● **Problem statement**
Reproduce the items word for word, starting with the line that contains "This screenshot has height=599, width=459." and stopping after the line that contains "Action: (x=500, y=114)".

● **Exercise input**
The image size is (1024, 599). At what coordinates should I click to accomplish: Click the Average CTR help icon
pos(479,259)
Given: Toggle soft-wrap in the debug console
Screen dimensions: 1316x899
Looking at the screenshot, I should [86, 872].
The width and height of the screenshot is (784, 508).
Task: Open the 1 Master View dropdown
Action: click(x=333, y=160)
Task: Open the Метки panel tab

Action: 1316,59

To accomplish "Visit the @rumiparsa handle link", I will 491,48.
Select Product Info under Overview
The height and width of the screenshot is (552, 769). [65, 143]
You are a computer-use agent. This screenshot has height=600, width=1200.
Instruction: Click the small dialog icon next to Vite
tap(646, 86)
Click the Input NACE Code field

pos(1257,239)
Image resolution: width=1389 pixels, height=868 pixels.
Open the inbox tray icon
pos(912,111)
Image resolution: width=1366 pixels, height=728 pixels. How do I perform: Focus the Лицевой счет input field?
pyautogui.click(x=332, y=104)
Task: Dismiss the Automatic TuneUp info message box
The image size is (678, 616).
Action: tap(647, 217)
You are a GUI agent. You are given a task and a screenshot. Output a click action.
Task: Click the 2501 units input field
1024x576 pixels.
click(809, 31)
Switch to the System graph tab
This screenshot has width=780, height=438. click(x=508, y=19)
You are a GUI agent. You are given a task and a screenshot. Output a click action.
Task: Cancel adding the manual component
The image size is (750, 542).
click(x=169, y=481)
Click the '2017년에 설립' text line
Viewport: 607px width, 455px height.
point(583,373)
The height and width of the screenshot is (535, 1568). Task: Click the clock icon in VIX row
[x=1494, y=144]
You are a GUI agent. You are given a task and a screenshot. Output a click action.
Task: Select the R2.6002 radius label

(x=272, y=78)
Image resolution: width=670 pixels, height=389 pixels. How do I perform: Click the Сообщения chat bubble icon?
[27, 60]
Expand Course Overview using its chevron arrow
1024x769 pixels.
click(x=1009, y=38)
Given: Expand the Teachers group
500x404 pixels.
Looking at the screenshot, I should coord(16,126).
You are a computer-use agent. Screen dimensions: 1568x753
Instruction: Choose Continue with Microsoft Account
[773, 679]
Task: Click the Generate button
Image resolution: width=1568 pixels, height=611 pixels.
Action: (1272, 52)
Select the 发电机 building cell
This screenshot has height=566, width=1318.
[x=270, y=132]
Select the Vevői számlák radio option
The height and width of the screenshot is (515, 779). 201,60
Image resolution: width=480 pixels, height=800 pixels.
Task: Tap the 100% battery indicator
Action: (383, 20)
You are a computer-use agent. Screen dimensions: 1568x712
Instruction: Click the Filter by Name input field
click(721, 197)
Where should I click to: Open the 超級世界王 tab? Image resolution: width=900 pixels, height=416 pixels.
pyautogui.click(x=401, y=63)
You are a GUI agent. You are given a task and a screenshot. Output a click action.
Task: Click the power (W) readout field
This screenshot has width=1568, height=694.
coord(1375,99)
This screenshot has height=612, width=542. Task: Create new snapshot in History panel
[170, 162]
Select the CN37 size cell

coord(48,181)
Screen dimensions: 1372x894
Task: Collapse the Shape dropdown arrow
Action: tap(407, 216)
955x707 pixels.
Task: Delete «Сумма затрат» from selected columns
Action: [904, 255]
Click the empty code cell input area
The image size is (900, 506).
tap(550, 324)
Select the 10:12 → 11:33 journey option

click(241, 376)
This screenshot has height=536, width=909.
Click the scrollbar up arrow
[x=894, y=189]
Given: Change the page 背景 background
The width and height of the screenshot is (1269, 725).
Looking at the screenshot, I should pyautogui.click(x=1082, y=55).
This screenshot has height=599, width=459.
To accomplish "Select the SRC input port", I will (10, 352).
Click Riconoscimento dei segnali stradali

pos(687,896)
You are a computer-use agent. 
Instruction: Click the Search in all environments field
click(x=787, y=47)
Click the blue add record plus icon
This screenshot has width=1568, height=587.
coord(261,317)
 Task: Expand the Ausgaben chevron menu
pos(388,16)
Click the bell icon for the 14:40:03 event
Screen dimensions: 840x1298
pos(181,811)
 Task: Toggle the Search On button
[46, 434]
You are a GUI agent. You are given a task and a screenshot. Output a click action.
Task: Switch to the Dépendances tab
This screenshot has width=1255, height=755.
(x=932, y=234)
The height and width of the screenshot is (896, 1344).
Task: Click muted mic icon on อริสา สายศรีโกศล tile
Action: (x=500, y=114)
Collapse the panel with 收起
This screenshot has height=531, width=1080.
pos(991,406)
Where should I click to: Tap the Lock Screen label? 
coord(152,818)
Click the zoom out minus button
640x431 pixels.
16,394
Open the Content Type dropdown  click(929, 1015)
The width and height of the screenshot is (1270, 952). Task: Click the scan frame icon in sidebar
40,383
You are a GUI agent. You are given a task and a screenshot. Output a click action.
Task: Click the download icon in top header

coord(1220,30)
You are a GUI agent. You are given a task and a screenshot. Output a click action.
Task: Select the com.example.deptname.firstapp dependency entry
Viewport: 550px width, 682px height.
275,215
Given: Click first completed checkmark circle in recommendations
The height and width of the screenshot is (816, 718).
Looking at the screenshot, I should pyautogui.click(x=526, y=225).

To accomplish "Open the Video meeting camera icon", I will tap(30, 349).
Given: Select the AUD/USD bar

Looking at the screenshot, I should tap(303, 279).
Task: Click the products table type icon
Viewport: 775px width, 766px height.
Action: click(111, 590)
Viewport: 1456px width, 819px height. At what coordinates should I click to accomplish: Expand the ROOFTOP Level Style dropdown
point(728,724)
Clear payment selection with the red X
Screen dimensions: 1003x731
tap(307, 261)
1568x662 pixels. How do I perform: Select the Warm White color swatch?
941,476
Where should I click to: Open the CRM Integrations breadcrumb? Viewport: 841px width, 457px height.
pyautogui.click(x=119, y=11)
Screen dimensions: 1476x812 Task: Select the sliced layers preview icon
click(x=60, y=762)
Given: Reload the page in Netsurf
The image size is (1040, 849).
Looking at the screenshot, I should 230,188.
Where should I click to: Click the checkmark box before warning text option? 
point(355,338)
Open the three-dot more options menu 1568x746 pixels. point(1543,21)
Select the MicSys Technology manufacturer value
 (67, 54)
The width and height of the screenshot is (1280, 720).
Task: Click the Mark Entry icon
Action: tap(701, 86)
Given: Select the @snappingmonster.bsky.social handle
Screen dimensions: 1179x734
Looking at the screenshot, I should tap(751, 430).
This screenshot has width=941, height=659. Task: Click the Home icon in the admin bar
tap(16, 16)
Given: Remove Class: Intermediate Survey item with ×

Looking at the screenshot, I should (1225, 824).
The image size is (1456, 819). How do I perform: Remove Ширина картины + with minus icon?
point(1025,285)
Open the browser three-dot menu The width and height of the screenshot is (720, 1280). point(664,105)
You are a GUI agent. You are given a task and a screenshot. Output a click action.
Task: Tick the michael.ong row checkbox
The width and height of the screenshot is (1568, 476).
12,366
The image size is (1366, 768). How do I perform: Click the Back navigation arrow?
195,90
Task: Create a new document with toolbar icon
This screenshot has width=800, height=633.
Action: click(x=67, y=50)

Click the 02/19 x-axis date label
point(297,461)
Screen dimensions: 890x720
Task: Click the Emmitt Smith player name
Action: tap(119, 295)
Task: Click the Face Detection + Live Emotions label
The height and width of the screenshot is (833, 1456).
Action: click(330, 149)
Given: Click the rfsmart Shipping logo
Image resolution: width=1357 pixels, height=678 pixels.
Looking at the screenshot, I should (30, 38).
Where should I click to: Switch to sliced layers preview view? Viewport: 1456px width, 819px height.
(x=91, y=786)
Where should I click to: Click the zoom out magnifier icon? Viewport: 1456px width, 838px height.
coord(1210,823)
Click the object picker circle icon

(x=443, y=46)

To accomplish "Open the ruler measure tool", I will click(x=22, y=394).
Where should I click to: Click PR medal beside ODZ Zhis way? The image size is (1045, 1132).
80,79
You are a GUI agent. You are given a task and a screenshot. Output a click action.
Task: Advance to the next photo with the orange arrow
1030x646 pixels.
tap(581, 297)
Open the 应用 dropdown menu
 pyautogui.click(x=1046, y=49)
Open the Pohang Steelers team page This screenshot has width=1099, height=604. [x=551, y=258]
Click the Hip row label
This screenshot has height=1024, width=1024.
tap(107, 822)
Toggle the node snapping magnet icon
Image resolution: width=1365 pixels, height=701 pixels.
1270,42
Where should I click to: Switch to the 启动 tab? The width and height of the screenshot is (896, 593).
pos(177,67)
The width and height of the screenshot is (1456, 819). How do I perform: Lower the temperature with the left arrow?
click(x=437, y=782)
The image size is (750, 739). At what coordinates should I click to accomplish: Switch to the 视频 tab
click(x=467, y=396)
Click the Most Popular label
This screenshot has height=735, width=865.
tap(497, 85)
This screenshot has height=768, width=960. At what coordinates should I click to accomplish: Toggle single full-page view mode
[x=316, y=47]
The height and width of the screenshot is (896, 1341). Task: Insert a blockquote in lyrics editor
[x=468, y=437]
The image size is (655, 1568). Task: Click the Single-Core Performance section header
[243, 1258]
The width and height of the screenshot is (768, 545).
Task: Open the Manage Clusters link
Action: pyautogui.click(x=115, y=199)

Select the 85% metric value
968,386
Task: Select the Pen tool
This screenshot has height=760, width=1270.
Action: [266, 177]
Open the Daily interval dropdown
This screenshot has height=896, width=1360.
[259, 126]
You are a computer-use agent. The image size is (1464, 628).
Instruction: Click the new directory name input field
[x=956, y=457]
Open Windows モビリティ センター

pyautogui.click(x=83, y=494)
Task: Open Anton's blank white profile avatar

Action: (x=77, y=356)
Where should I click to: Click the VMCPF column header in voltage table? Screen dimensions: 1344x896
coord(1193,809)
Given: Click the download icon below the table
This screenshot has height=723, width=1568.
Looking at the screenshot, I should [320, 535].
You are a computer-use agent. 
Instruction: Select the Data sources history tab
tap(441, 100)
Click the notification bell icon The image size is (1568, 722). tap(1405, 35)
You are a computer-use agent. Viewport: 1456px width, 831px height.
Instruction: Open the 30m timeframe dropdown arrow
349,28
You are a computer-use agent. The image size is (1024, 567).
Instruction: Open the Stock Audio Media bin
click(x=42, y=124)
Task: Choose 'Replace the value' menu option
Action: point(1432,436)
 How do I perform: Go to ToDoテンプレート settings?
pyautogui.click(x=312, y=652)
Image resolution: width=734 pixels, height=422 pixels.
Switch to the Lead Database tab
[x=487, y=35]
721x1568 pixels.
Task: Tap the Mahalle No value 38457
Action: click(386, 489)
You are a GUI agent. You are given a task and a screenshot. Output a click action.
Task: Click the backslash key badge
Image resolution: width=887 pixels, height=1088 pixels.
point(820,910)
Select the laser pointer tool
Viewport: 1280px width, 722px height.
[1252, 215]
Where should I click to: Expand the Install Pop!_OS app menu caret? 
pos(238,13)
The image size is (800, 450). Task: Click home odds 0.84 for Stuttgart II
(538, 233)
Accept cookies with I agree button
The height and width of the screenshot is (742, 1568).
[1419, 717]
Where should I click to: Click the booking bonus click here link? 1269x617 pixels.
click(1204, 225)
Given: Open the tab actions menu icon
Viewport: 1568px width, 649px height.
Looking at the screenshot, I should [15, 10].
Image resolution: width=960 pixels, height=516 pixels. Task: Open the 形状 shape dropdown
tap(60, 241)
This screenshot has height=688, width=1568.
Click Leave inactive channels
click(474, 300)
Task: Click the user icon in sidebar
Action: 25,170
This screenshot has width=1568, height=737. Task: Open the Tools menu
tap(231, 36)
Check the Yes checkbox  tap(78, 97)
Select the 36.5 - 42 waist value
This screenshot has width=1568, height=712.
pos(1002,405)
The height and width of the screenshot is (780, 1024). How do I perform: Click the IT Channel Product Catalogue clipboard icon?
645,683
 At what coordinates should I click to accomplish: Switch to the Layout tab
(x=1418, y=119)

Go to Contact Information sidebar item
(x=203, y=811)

● **Finished exercise**
This screenshot has height=599, width=459.
To accomplish "Select the SRC input port", I will (10, 352).
Click Riconoscimento dei segnali stradali

pos(687,896)
You are a computer-use agent. 
Instruction: Click the Search in all environments field
click(x=787, y=47)
Click the blue add record plus icon
This screenshot has width=1568, height=587.
coord(261,317)
 Task: Expand the Ausgaben chevron menu
pos(388,16)
Click the bell icon for the 14:40:03 event
Screen dimensions: 840x1298
pos(181,811)
 Task: Toggle the Search On button
[46, 434]
You are a GUI agent. You are given a task and a screenshot. Output a click action.
Task: Switch to the Dépendances tab
This screenshot has width=1255, height=755.
(x=932, y=234)
The height and width of the screenshot is (896, 1344).
Task: Click muted mic icon on อริสา สายศรีโกศล tile
Action: (x=500, y=114)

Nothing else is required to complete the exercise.